Zehn Jahre lang hatten sich die beiden Parteichefs heftig befehdet. Auf ihrem Ruhstorfer Parteitag vor vier Jahren grenzten sich die Reps explizit von der DVU und anderen rechtsextremen Parteien ab. Damals warf Schönhuber ein paar Rechtsextremisten aus der Partei. Er sprach fortan von einer „demokratischen Läuterung der Partei“, schließlich sollten seine „Republikaner“ salonfähig werden. Dazu gehörte die Glättung des Parteiprogramms. Parteivize Rolf Schlierer aus Stuttgart gab sich denn auch alle Mühe, Ausdrücke wie „Verfremdung unserer Kultur“ in den hinteren Kapiteln zu verstecken. Nach der Verabschiedung des neuen Programms jubelte Schönhuber im Juni letzten Jahres: „Ohne uns läuft in Deutschland nichts mehr.“

Doch Schönhuber hatte sich getäuscht. Bei allen folgenden Wahlen fielen die Reps durch. Zuletzt erzielten sie in Sachsen und Brandenburg blamable 1,13 beziehungsweise 1,27 Prozent. In Bayern konnten sie bei den letzten Europawahlen immerhin noch 6,6 Prozent einfahren. Einstmals euphorische Prognosen von einem zweistelligen Wahlergebnis im Freistaat sind aus der Führungsetage der Partei nicht mehr zu vernehmen. Landesvorsitzender Wolfgang Hüttl hofft auf acht Prozent, Parteivize Alexander Hausmann wäre bereits mit sieben Prozent zufrieden, und der sonst so vorlaute Franz Schönhuber zieht es vor zu schweigen.
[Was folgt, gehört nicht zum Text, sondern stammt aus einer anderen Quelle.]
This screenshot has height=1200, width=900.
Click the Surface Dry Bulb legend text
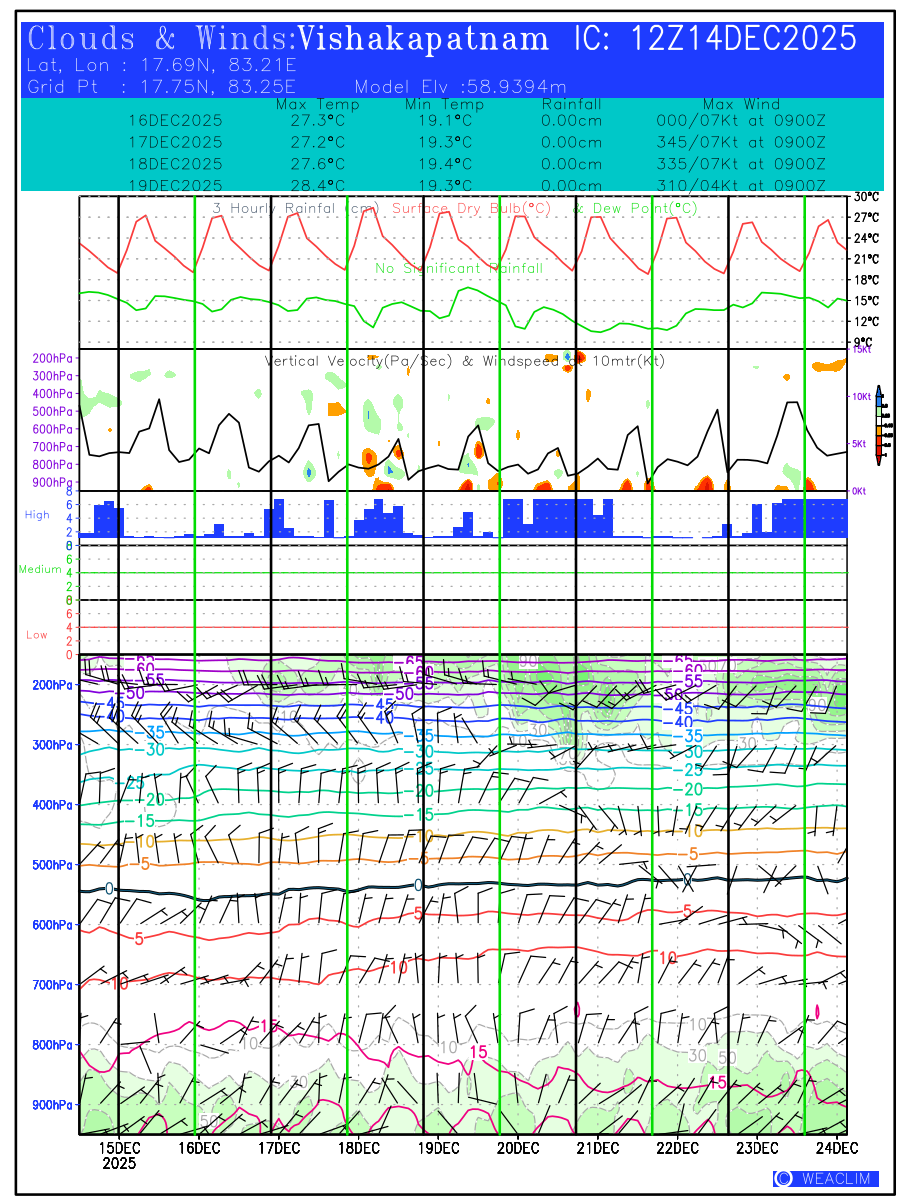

Konkurrenz von rechts außen brauchen die Reps nicht zu fürchten. Die „Freien Bürger“ von Manfred Brunner und die NPD kandidieren nicht flächendeckend. Dafür aber zeigt die Doppelstrategie der CSU – einerseits strikte Ausgrenzung, andererseits Übernahme inhaltlicher Forderungen – nachhaltige Wirkung. Angesichts der CSU-Rufe nach Verschärfung der Ausländergesetze fällt es den Reps schwer, sich zu profilieren.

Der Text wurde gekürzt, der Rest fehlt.